--- BEGIN Document segment ---

I was asked by a new trader at a recent trading meeting about how to make a start with technical analysis and charting. This can be a most daunting exercise and there is no one way to approach this endeavour. However, in an effort to help this new trader and so that they would not be too overwhelmed, I suggested a particular approach to get them started and have documented this in the article below. Another trader, also new to charting, recently advised me they were going to spend the coming December holidays reading a thick tome full of information about a myriad of technical indicators. I beg to differ that this is the best approach to start a learning journey about Charting and Technical Analysis and believe that limiting initial focus to Price Action, Support / Resistance, Volume and Momentum are the key for any new chartist.
I also firmly believe in taking small steps in any learning process and being able to feel a certain degree of mastery along the way. My hope with this article is that it will enable traders, who are completely new to charting, to make a start on their own technical analysis journey and to easily develop a sense of some achievement as they progress. This is not intended to be a complete guide but, rather, one to get a new chartist on the road with their Technical Analysis learning journey.
NB: The chart used in this example is not the issue but, rather, the approach as to how to read and analyse a chart.

--- END Document segment ---

List of tasks ▸
• 1. In the charting article, what was another trader who was new to charting planning to do over the December holidays?
• 2. Does the charting article agree with each statement? (a) The author holds that there is a single correct way to begin technical analysis. (b) The article is meant to be a complete guide to charting. (c) The particular chart in the example is not what matters.
The lines that come after the article aren't needed.

--- BEGIN Supplied material ---

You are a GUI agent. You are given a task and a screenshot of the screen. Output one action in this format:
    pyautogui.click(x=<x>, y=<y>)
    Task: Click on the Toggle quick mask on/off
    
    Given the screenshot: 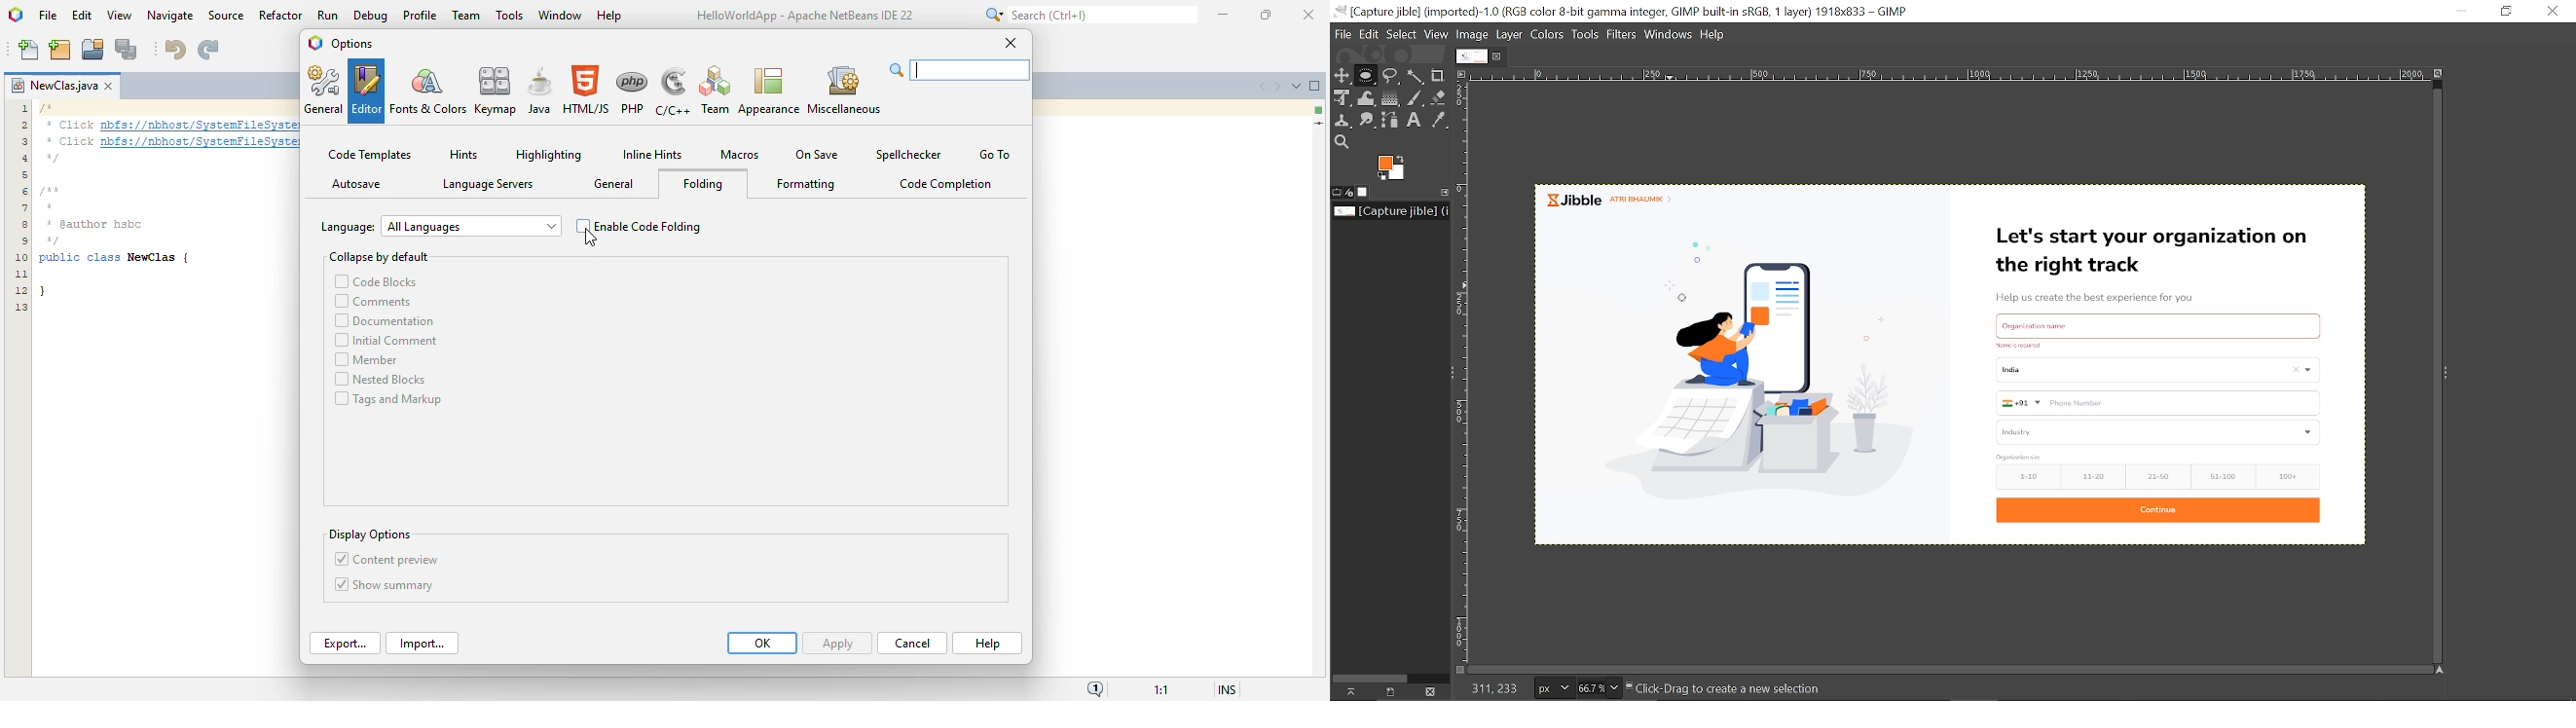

--- END Supplied material ---

Written answers ▸
• 1. Read a thick tome full of information about a myriad of technical indicators.

• 2.
(a) No: "there is no one way to approach this endeavour"
(b) No: "This is not intended to be a complete guide"
(c) Yes: "The chart used in this example is not the issue"